• _EXCERPTED PASSAGE_:
■ ■ ■ ■
Skip to main content

The Forty-Seventh Proposition of Euclid

1 Guest

Every man who passes through the portals of a Masonic lodge to become a brother of the Craft hears that the 47th proposition of Euclid is one of the important symbols of Masonry.

That proposition is the one most people these days call the Pythagorean Theorem, the rule that in every right triangle, the square of the longest side is equal to the squares of the other two sides. There are plenty of propositions in Euclid, and no doubt any one of them could have been picked out of the Elements of Geometry and turned into a Masonic symbol. For that matter, since geometry as a lump is already part of our symbolism, why pick on this one proposition? The reason is that it used to be one of the basic tools of the operative craft back in the Middle Ages.

It’s easy to forget that designing and constructing a building of any size in those days involved complexities that architects and contractors today don’t have to deal with. Nowadays the architect draws up blueprints, and then the builders follow those. In the Middle Ages, though, blueprints didn’t exist yet – in fact, for many centuries you couldn’t even get paper in Europe. People had to make do with parchment, which is made from sheepskin and costs too much to use for anything as temporary as building plans. That’s why we have tracing boards in the Craft today.

In the old days the master mason in charge of a building project would have a big wooden board on site and trace out designs on it for the workmen to follow. That’s what a tracing board originally was. The diagrams were drawn in three colors; chalk for white lines, charcoal for black lines, and clay for red lines. Those brothers who know their ritual will remember that these have been given other meanings in our modern speculative Craft, but they started out as drawing materials on medieval worksites.

It’s one thing to lay out a drawing on a wooden board, though, and quite another to turn it into a ground plan on the building site. Today’s contractors do that with surveying tools, but our operative brethren in the Middle Ages didn’t have those. The efficient surveying tools the Romans used in their day had been forgotten during the barbarian invasions and working builders in medieval England didn’t even know they had existed. Instead, they used geometry.

We happen to know a lot about the geometry they used because of a bit of luck back in the 1970s. A British real estate company bought some property for a housing development at Norton Priory in England, not far from Liverpool. English law requires you to have an archeologist and see if there’s anything that needs digging up before the bulldozers arrive. The archeologist found the ruins of a twelfth century church, and the developers decided it would make a great sales gimmick. They turned the site into a park in the middle of the development, and all the sales literature talked about the romantic medieval ruin. It was a big success for the developers, but the archeologists also hit pay dirt; between the ruins and old records they found in local archives and they were able to figure out how the master mason who built the church laid it out.
■ ■ ■ ■
• _SUPPLIED MATERIAL_:

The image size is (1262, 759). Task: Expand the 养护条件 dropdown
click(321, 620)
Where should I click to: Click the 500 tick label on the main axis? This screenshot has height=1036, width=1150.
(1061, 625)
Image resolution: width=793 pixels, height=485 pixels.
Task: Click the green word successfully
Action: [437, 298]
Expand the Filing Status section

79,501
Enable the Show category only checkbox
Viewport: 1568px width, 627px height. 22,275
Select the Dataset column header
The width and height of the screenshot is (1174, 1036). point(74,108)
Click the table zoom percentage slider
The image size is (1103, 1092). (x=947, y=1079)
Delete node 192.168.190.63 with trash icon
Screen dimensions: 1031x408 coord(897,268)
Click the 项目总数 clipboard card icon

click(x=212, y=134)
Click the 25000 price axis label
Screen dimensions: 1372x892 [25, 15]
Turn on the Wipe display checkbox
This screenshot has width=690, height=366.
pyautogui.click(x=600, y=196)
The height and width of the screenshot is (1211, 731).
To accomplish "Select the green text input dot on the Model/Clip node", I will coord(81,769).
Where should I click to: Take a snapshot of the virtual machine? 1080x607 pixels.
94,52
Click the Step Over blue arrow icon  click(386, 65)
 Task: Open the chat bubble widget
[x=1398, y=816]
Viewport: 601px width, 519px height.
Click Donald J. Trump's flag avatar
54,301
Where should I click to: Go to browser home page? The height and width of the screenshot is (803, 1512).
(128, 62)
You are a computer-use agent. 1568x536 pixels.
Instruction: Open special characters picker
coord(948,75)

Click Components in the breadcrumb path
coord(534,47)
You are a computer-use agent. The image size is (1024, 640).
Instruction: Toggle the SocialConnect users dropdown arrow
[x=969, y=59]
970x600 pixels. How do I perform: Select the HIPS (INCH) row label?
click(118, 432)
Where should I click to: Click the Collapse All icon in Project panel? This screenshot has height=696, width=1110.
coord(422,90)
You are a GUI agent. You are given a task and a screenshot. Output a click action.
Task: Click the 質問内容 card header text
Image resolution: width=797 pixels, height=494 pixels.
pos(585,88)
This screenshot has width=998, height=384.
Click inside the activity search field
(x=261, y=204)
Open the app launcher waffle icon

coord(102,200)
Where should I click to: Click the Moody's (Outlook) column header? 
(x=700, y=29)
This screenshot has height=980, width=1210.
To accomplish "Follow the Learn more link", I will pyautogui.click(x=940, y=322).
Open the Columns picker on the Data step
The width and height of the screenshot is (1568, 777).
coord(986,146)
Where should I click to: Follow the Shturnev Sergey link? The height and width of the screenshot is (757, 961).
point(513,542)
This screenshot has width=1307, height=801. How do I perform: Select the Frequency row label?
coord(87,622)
■ ■ ■ ■
• _PROBLEM DESCRIPTION_: Echo back a stretch of the passage on Euclid's forty-seventh proposition word for word, beginning at the words "In the old days" and stopping after "on medieval worksites.".

• _ANSWER TO THIS TASK_:
In the old days the master mason in charge of a building project would have a big wooden board on site and trace out designs on it for the workmen to follow. That’s what a tracing board originally was. The diagrams were drawn in three colors; chalk for white lines, charcoal for black lines, and clay for red lines. Those brothers who know their ritual will remember that these have been given other meanings in our modern speculative Craft, but they started out as drawing materials on medieval worksites.